10 min. 15 min.
To my surprise, two good friends of mine opened a bakery concept here in Los Angeles that is so amazing I wish I had thought of it! The B1 Breadshop, with two locations in Downtown Los Angeles and Abbot Kinney/Venice, California, has limited its focus to organic breads and viennoiserie (think: croissants) that are a high quality but also affordable. I had the amazing opportunity to meet my friends at the bakery the other day, and what ensued was carbohydrate-infused happiness.
In the midst of catching up, I was given many things to sample. I had the most deliciously flaky apple turnovers, buttery croissants, some of the best coffee I’ve had all year (and in a french press to go cup, if you can believe it!).

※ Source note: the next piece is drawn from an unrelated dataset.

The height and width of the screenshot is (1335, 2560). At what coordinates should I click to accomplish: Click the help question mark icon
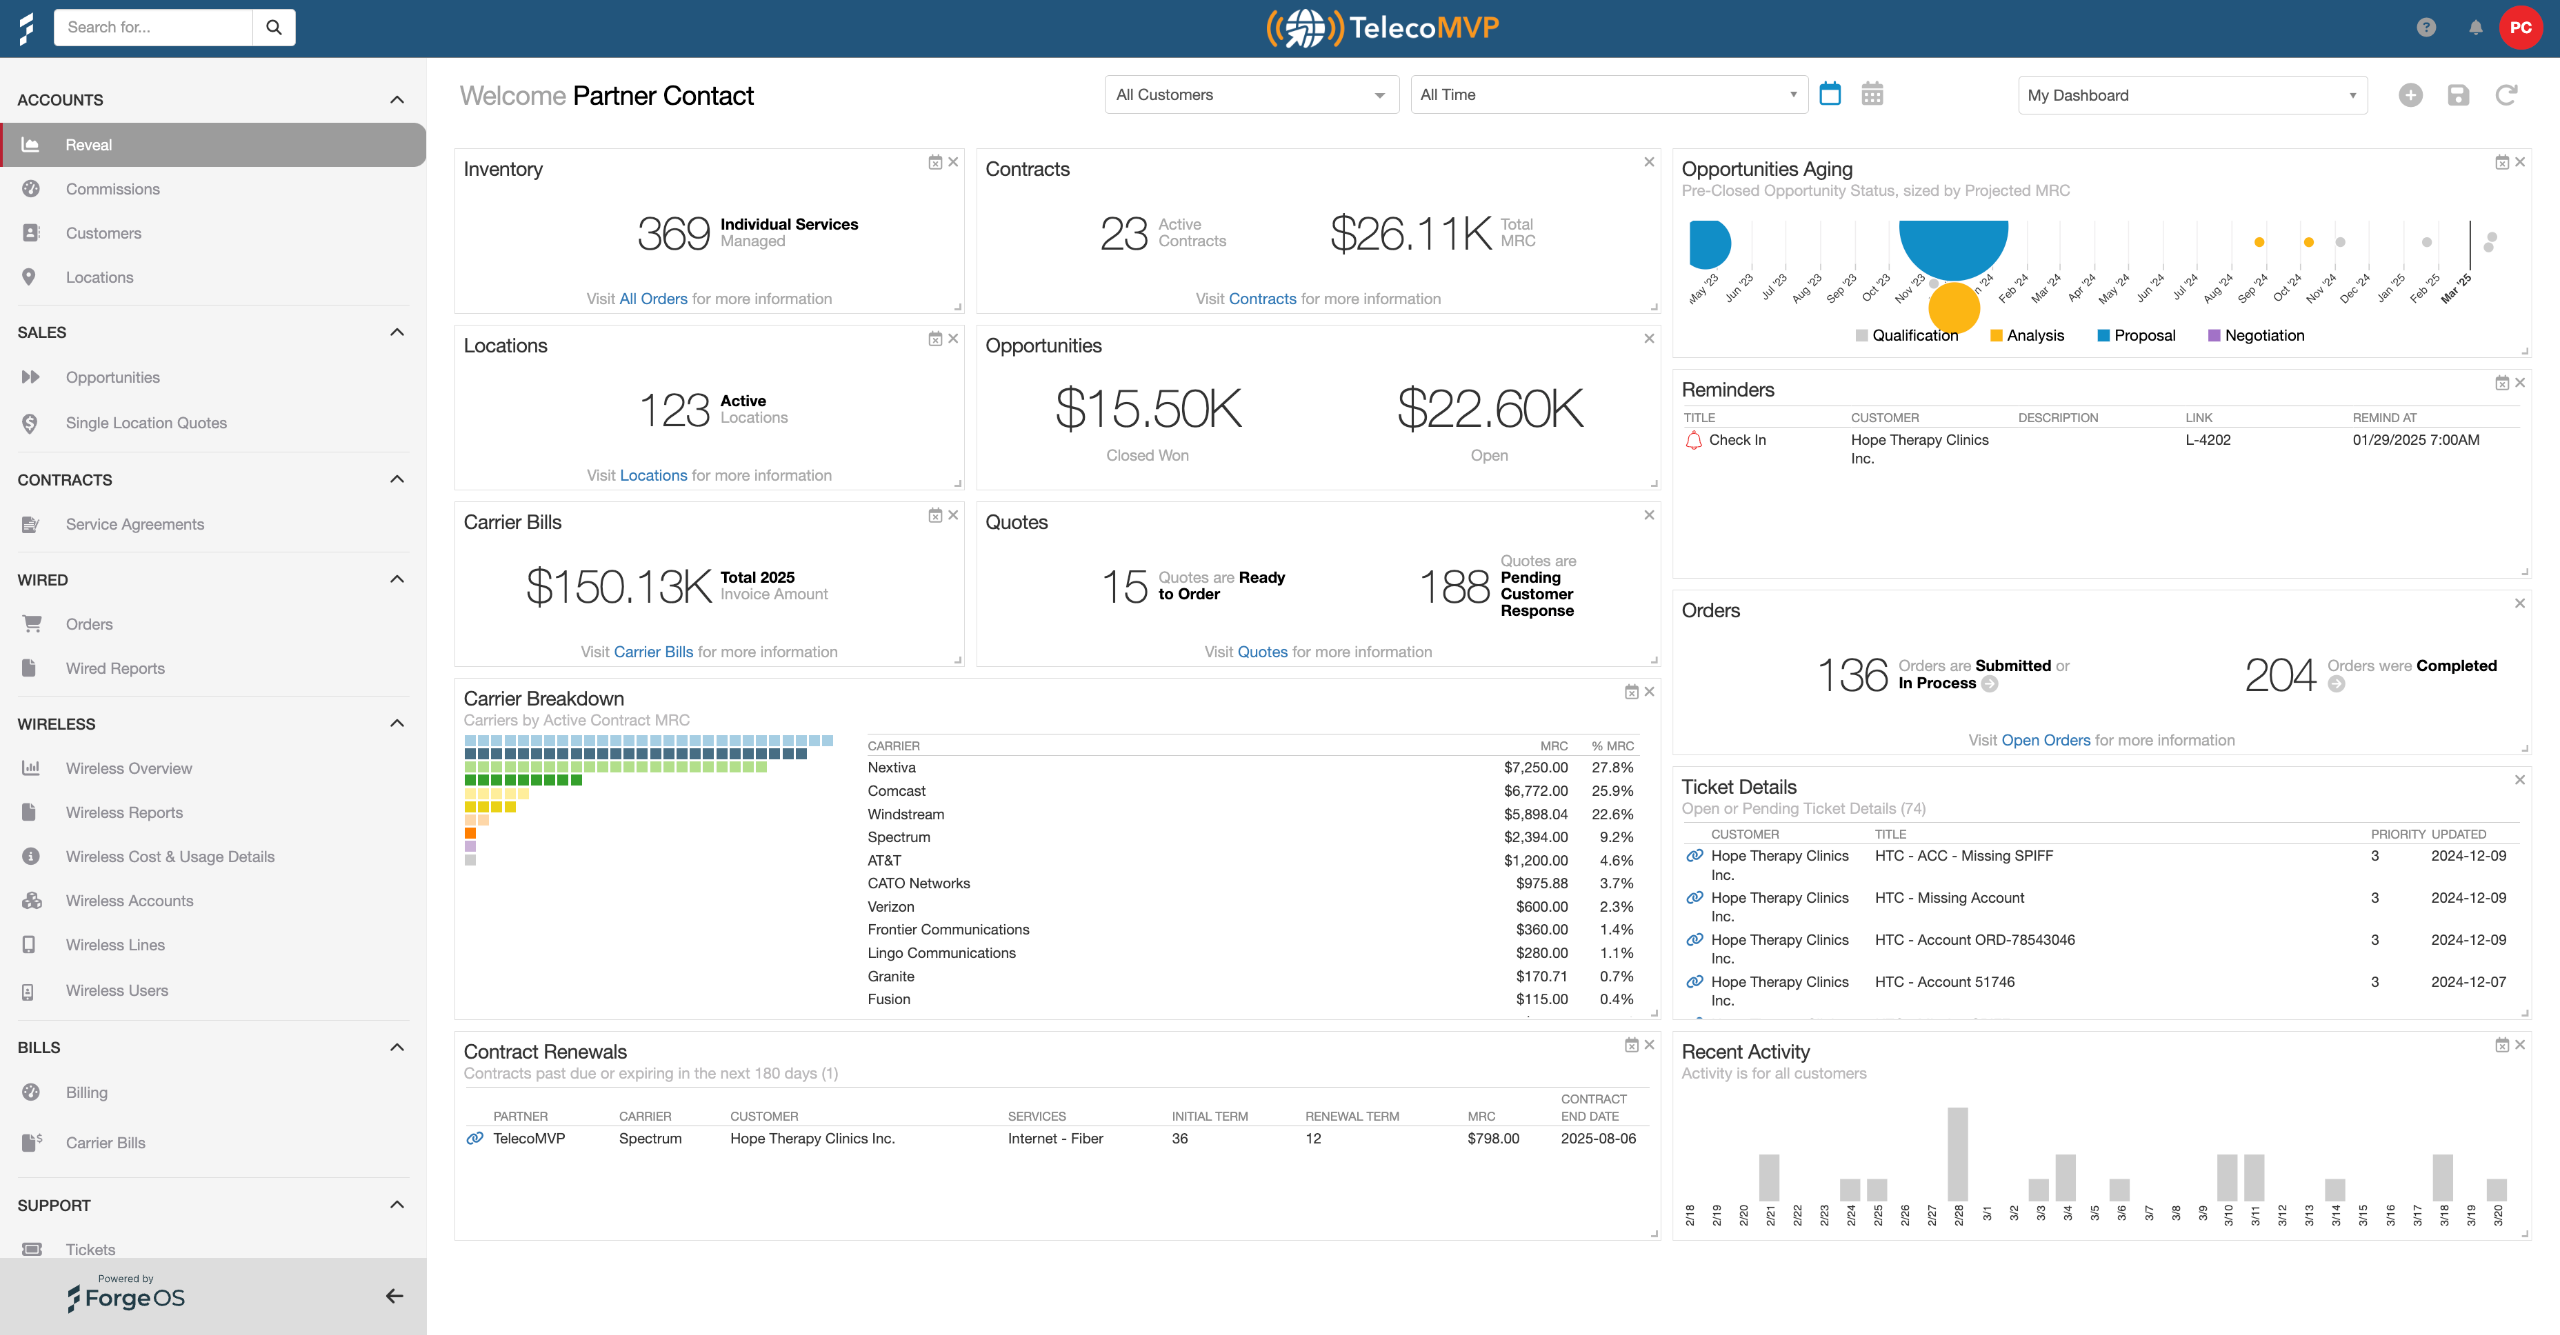(2426, 28)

After a satisfying visit, my friends sent me on my way with an almond croissant and a baguette to go.
Little did they know, almond croissants are among my favorite foods. I devoured half on my way home (how did I have room??). The second half I had for breakfast the next day after a lovely hike in Solstice Canyon in Malibu. This hike is what you would call guilt-induced exercise 🙂
When I got home, I was famished. I remembered that I had a delicious B1 Breadshop baguette waiting for me.
I knew I needed protein and carbs, so I decided to make a “pâté” plate with cornichons, but make a vegetarian version I had seen made a few months ago. I decided to expand this to a sweet and savory bread plate, accompanying my baguette with fresh cream butter topped with Maldon sea salt flakes, and my homemade strawberry preserves. (use this recipe but omit the cornstarch)
Eaten plain, eaten with veggie pâté , or eaten with butter and jam, this bread was amazing. And at $3 a loaf for an organic baguette, I’ll be getting my bread once a week from these guys!
Recipe: Vegetarian Lentil and Porcini Mushroom Pâté
Back in July, I had the pleasure of watching Nancy Rose Eisman do a vegetarian demonstration at Surfas. She demo’d a recipe for a a lentil pate that was deliciously meaty even though it was meat-free. The porcini mushrooms are responsible for the meatiness in this dish.
Pâté and I are new friends. I had never had it until 5 years ago, from a pâté loving boyfriend I had at the time. Now I’ve come to love most pâté, and was surprised that this vegetarian vewas so good.
I took some creative liberties with the recipe and crafted more precise instructions than the original (it’s what pastry chefs do: add precision). This new recipe gives the pâté a smoother texture and a richer flavor.
This recipe hit the spot, and definitely resembled pate in look texture, and taste. Pâté doesn’t really photograph well–these aren’t “sexy” photos: but it will give you a guide for what you want to see.
1 Cup (1 ounce) of dried porcini mushrooms
1 1/2 Cup of very hot water (to rehydrate the mushrooms)
2 tbsp + 1 tbsp of olive oil
3 tbsp minced shallots (about 2 medium sized shallots)
2 Cups of cooked brown lentils (1 C dry lentils cooked in 1 1/2 C broth or water)
3 tbsp of unsalted butter
1-2 tbsp of porcini mushroom broth (reserved soaking liquid)
salt and pepper to taste (measurements are in the recipe, below)
1. Cook and Cool lentils: Bring 2 tsp of salt and 1 1/2 Cup of water or vegetable stock to a boil. Rinse dried lentils and add them to the boiling stock. Reduce heat to low and simmer for 20 minutes, or until lentils are tender. Drain remaining water, if any. Pour lentils onto shallow dish or large plate so that they can rapidly cool: about 30 minutes. (Chef’s Tip: the deeper the vessel, the longer it takes items to cool)
2. Prepare Mushrooms: Pour 1 1/2 Cup of very hot water into a bowl. Add the dried porcini mushrooms into the water and soak for 15 minutes. After 15 minutes, drain mushrooms and set aside the liquid. *(You can re-use this broth for other recipes)
3. Saute Shallots and Mushrooms: In 1 tbsp of olive oil, sauté the shallots over medium heat until they are lightly browned. Add another 1 tbsp of olive oil and add the porcini mushrooms. Sauté for 2 minutes.
4. Prepare the pâté: In a food processor, combine the cooled lentils, shallots, porcini mushrooms, 3 tbsp of butter, 1/4 tsp of salt and 1/2 tsp pepper. Pulse until the hulls of the lentils are not able to be seen in the puree. If the mixture comes to a ball, but you can still see the lentils, add the porcini stock 1 tbsp at a time until mixture is smooth. I ended up using 2 tbsp of stock and 1 tbsp of olive oil.
5. Eat and enjoy! You can eat this pate cold or room temperature, but it spreads best at room temperature. You can keep it (in a plastic bag or covered dish) for up to a week.